What this task involves: Retype the line in which "Task: Click the" appears, then every line after it until the records end. Leave out the pictures.

Data extracts:
# # # # # # #

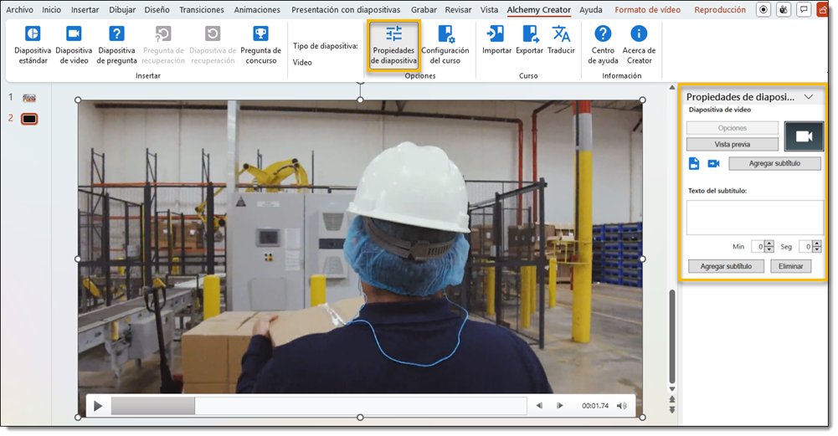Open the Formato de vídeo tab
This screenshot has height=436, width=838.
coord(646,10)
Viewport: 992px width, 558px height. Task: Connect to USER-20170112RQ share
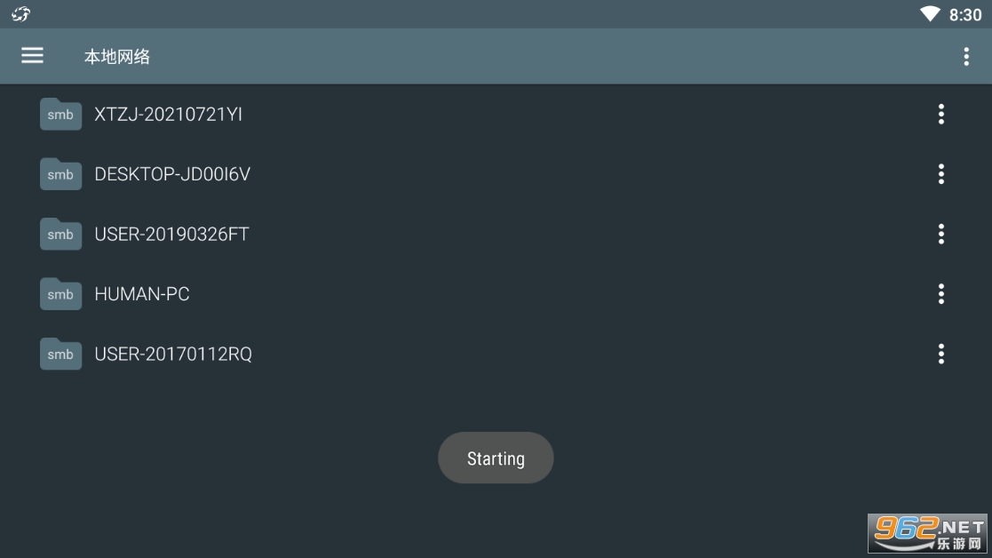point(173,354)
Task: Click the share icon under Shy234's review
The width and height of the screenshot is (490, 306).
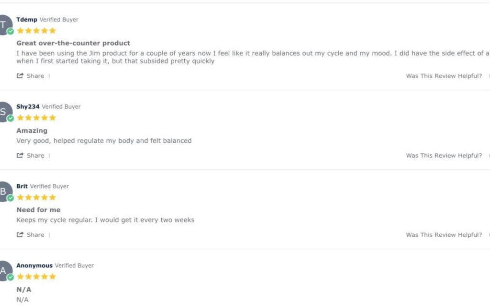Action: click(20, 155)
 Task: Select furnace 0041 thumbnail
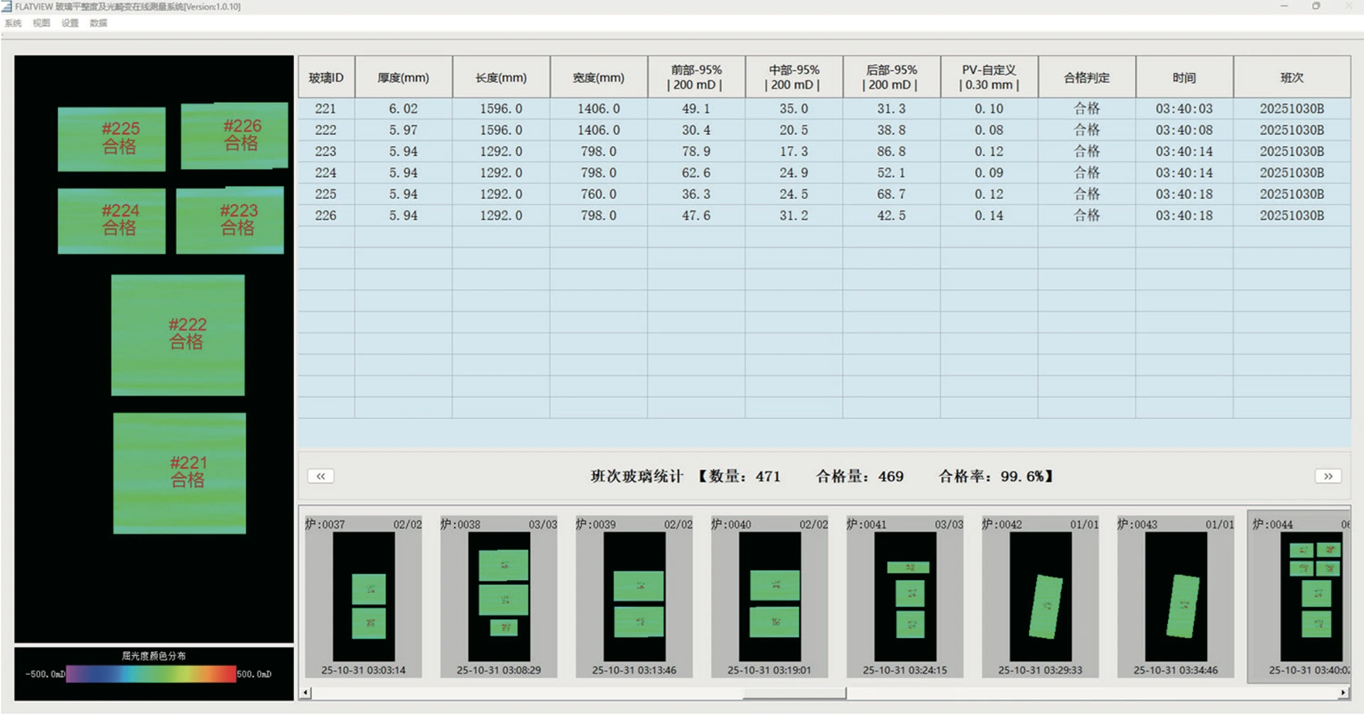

# # # # # # #

Task solution:
Task: Click the share icon under Shy234's review
The width and height of the screenshot is (490, 306).
Action: click(20, 155)
 Task: Select furnace 0041 thumbnail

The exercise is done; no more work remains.